_What is needed_
Track down each line below containing the string "Horšovský" and copy it.

_Task material_
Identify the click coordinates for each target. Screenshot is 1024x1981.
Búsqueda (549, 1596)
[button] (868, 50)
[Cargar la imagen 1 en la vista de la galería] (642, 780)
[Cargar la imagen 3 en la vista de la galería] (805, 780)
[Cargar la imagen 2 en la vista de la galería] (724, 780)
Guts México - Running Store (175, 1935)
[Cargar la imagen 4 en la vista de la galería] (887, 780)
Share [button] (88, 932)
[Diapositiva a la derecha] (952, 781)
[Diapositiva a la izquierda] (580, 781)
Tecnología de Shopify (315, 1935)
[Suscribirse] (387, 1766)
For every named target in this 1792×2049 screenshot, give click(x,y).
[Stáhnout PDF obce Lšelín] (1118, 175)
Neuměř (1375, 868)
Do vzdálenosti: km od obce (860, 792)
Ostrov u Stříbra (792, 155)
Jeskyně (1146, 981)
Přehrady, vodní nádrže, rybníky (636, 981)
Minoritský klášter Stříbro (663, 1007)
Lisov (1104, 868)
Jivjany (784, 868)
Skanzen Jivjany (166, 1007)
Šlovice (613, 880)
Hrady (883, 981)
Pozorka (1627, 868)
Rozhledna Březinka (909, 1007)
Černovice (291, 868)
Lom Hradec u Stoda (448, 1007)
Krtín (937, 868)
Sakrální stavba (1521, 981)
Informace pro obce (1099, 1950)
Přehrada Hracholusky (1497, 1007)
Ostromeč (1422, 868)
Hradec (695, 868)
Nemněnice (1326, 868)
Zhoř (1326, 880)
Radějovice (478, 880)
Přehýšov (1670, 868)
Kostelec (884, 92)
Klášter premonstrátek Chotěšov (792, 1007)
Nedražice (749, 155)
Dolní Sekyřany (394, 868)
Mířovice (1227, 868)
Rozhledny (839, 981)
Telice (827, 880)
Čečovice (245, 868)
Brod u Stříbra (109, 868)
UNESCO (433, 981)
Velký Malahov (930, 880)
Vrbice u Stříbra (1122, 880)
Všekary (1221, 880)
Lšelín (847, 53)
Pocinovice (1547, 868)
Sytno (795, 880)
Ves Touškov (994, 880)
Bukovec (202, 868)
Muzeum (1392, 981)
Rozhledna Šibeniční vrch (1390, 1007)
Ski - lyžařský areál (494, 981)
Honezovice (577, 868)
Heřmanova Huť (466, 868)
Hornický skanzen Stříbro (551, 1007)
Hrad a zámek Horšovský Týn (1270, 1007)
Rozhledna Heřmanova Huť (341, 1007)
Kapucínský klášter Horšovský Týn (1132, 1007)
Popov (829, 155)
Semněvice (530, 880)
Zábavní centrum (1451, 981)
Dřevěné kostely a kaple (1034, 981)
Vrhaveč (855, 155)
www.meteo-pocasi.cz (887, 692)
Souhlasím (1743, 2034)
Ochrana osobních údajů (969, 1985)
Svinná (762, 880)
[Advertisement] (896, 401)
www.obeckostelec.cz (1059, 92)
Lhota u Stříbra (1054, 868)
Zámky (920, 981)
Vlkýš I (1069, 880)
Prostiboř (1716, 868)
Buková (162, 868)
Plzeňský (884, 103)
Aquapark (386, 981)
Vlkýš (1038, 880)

_Solution to the exercise_
Hrad a zámek Horšovský Týn (1270, 1007)
Kapucínský klášter Horšovský Týn (1132, 1007)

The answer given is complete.